I also learned in 2012 when it comes to people a lot are just completely clueless and often unintentionally ignorant.  Some are limited by their own self limitations and inability to accept that not all 40 something women are Stepford PTA Wives who have no thoughts of their own and bake brownies with one hand and meet their man at the door with a martini in the other hand.   I met a few of those women in 2012, and I hate to say it, but no thank you, I would rather be me.  Besides I don’t like martinis.

I also learned that sometimes it would be nice if human beings would have a sense of personal accountability.  I am not saying that because I am perfect, because I am far from that.  I am flawed just like every other human being on the planet.

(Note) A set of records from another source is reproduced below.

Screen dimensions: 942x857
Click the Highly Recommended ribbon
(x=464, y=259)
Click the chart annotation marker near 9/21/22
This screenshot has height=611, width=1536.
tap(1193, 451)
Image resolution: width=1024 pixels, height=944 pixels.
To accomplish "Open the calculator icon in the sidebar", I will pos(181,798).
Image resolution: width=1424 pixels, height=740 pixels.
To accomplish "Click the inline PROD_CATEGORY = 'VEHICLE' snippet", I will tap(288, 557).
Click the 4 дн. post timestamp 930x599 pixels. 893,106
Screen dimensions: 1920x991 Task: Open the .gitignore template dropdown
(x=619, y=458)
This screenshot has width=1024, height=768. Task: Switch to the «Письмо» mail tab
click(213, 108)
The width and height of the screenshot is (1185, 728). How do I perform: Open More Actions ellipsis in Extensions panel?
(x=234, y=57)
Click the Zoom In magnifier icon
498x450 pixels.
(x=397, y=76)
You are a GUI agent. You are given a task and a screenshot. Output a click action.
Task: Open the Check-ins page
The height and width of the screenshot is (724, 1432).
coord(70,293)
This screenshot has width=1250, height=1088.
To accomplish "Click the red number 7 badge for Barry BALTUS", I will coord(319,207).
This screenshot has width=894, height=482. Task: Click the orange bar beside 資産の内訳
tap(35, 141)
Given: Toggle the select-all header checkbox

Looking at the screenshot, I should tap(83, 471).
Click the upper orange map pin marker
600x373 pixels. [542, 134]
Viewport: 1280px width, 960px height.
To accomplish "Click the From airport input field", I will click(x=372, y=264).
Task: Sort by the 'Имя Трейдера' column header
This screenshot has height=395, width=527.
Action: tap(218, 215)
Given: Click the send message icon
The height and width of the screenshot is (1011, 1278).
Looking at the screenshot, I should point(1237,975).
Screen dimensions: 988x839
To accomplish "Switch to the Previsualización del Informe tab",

This year I have been blessed to not only have amazing friends, but to have met so many neat people who are new to my life.

I guess what I am saying is that I finally believe how much of a journey life is, as well as a constant evolution. And part of the impetus of this last post of the year is because someone I know is upset because someone else they know has been diagnosed with breast cancer.  But I wish they would realize once they get past the shock of the news that it doesn’t mean it is a death sentence.

Facing breast cancer was very hard, do not misunderstand me.  But it is like you are faced with a fork in the road and you have to make a choice.  I chose life.  I chose to live my life more fully and learn to be more positive.  It is hard to open yourself up to change.

As I sit here on this snowy morning listening to the winter wind swirl and blow around outside I am reminded of the truism to count life’s blessings.  But for the Grace of God go all of us.  Look at all people lost in Superstorm Sandy, and look at what all those people in Newtown, CT have lost and had to face after that madman shot up Sandy Hook Elementary School.

And yes, our lawmakers are playing with a fiscal cliff of their own creation and ruination, but that doesn’t mean life stops, does it?

In conclusion, as 2012 lives its final hours and final couple of days I wish all of my readers a very happy and healthy and safe New Year’s.

Life is what you make of it. Live it.